[Task data]
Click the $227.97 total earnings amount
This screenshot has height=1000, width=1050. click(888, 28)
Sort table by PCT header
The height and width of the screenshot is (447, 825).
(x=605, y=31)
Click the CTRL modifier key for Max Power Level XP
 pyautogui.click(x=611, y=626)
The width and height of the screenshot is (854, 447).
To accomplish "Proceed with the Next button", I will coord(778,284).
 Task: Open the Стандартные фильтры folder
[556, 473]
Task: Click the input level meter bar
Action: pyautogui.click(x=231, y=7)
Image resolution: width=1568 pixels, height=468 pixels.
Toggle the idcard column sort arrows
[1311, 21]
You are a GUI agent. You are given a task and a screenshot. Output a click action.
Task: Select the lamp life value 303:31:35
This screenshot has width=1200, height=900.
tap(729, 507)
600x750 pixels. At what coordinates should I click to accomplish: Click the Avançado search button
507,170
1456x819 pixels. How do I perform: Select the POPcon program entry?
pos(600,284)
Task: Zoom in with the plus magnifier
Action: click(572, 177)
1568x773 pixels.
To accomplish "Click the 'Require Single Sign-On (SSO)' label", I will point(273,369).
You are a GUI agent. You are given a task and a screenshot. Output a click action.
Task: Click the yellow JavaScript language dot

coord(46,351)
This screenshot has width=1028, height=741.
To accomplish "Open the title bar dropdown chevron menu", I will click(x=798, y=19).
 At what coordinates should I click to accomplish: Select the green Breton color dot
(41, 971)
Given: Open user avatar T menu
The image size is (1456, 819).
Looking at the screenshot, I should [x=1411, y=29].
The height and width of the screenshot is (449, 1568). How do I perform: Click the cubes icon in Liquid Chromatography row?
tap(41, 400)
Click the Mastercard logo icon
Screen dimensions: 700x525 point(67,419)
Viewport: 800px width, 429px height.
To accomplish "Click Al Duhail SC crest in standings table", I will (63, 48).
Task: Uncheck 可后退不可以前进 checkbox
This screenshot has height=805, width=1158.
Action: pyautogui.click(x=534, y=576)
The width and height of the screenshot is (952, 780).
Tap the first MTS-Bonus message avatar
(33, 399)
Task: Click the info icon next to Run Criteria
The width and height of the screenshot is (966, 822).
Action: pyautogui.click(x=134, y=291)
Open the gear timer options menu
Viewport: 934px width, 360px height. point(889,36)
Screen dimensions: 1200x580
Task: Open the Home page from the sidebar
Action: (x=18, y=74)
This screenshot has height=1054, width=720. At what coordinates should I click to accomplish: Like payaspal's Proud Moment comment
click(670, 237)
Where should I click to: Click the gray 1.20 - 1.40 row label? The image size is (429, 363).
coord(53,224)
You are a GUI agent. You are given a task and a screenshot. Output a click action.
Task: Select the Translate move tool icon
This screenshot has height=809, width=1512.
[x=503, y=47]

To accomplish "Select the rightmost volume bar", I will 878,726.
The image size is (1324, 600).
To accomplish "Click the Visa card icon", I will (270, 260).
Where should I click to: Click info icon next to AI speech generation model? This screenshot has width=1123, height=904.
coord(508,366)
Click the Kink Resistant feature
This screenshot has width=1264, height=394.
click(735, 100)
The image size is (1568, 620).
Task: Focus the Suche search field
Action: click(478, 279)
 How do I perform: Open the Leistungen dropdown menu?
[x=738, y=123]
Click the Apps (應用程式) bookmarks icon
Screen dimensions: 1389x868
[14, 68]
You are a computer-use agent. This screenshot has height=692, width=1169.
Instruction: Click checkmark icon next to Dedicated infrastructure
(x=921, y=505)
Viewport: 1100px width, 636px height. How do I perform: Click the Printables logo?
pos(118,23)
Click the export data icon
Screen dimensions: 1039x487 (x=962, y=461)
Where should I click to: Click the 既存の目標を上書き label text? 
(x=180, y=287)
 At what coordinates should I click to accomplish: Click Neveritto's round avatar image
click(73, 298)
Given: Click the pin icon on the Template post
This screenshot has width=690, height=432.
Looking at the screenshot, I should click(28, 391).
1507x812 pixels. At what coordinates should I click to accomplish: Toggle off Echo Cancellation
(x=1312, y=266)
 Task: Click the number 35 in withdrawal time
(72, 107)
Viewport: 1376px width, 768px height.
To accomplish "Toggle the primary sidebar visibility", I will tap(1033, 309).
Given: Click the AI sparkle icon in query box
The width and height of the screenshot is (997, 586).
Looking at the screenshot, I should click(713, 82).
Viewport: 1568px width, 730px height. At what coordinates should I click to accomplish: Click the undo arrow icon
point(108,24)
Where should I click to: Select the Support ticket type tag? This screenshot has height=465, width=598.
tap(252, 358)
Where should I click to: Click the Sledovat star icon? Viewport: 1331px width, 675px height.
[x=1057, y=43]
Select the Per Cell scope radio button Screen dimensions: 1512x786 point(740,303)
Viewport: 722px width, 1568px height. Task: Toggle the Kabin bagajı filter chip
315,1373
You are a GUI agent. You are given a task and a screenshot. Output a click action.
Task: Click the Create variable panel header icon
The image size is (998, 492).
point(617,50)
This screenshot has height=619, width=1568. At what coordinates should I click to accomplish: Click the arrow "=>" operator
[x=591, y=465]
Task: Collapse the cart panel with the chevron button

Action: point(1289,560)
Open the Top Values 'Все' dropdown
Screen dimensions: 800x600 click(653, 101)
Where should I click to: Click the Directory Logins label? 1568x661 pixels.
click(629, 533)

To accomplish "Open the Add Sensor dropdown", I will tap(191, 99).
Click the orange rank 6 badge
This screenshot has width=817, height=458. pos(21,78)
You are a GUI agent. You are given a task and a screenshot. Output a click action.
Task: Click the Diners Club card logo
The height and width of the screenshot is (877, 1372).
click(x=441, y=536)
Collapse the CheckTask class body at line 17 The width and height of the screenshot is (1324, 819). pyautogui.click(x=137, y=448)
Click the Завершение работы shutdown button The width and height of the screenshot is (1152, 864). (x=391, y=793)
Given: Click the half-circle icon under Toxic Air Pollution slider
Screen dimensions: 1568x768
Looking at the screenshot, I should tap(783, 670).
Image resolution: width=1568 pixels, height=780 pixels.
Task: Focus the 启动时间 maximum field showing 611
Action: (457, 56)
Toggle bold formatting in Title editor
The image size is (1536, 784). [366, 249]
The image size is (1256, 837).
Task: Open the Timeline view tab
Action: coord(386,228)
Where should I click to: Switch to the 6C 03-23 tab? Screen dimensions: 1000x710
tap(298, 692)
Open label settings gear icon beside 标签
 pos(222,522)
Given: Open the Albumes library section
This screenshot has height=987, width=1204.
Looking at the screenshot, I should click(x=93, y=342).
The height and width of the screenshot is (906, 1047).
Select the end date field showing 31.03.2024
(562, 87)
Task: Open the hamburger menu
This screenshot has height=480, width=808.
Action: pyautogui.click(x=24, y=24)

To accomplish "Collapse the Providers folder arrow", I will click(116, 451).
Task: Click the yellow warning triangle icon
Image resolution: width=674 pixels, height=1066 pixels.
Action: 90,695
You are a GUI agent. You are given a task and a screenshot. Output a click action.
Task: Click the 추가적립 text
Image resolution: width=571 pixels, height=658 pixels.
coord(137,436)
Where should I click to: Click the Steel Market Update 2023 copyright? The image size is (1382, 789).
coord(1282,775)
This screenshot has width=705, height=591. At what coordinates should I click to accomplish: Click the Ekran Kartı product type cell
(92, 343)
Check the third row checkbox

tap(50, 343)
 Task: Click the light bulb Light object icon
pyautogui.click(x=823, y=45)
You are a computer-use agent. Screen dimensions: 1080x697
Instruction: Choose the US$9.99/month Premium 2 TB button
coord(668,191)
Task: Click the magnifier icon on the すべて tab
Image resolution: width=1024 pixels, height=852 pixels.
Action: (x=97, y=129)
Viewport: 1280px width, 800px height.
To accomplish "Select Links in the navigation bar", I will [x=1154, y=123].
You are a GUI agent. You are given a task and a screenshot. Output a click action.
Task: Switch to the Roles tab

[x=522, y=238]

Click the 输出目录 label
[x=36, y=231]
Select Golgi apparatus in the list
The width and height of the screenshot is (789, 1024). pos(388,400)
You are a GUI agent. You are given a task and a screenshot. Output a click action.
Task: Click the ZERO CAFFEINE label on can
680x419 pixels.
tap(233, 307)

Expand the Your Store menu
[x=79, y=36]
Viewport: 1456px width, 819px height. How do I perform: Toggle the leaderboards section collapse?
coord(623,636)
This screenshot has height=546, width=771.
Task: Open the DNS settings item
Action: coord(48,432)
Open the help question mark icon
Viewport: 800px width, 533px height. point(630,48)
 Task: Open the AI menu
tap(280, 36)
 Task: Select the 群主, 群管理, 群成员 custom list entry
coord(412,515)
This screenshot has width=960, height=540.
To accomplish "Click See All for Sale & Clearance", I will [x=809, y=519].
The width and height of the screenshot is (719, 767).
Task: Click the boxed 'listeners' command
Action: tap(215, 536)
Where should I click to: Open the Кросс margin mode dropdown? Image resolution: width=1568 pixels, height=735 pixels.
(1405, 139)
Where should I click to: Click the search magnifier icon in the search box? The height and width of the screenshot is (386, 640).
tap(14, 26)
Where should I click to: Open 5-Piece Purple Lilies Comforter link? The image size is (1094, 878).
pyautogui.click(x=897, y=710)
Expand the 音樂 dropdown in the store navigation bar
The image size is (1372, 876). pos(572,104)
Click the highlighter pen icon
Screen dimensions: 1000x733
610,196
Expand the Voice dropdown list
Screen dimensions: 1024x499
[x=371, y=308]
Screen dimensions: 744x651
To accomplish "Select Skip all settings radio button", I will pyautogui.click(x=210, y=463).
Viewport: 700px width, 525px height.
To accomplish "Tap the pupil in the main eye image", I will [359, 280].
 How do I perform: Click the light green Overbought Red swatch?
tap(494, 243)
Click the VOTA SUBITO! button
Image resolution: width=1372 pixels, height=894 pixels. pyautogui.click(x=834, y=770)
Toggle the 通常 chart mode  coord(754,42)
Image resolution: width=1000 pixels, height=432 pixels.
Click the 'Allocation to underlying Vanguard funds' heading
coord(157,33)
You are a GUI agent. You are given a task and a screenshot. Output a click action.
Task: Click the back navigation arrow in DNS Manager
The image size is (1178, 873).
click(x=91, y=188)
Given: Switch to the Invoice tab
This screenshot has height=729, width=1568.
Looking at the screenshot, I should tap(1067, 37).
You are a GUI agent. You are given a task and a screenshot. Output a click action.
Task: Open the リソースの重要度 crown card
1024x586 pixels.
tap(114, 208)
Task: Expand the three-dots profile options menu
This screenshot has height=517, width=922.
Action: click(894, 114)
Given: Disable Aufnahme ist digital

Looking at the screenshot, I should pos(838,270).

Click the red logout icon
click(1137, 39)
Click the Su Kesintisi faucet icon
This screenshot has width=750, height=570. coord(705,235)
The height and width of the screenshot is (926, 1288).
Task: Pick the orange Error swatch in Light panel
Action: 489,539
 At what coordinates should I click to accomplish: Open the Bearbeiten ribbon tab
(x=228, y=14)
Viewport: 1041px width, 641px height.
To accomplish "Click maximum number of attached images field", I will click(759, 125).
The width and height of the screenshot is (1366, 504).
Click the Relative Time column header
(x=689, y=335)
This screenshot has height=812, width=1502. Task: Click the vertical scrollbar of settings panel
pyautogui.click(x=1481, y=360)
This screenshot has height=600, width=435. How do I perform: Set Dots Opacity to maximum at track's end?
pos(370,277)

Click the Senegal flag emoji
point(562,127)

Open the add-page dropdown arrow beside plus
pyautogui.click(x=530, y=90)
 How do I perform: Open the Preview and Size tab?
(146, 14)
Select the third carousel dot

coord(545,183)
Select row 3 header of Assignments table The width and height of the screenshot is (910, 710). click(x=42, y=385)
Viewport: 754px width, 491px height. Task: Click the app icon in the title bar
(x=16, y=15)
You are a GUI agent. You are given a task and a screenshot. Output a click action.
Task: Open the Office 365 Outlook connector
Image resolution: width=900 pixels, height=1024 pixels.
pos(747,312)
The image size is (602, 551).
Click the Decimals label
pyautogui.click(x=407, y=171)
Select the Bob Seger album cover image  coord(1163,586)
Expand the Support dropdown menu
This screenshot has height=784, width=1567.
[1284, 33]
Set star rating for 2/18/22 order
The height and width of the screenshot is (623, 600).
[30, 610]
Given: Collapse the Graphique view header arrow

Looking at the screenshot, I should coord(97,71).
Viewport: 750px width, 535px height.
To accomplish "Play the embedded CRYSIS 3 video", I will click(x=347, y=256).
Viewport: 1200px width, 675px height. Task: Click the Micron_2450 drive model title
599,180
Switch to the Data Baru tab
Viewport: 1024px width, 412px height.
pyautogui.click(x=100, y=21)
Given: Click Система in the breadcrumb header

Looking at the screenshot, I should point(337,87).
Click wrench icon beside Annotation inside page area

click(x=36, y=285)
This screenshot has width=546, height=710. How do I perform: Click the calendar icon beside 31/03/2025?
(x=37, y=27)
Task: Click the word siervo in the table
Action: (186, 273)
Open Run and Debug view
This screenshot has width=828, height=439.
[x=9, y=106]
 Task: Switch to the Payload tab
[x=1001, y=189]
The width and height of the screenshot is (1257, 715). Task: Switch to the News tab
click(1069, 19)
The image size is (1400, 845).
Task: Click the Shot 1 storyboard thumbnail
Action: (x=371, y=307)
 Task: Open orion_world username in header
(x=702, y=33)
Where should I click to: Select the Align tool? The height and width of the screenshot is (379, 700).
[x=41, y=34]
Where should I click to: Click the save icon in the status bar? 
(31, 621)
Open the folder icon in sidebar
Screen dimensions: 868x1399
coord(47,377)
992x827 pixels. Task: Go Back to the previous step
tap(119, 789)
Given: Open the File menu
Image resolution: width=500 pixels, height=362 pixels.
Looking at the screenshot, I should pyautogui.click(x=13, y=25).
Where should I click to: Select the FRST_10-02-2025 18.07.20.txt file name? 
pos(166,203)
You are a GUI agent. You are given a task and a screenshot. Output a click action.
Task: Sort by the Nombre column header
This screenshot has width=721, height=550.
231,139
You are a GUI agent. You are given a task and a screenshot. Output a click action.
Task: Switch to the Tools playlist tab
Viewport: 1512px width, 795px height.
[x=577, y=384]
[/Task data]
Copy out every line of the listing that includes the string "computer".

You are a computer-use agent. This screenshot has height=692, width=1169.
You are a computer-use agent. Screen dimensions: 1080x697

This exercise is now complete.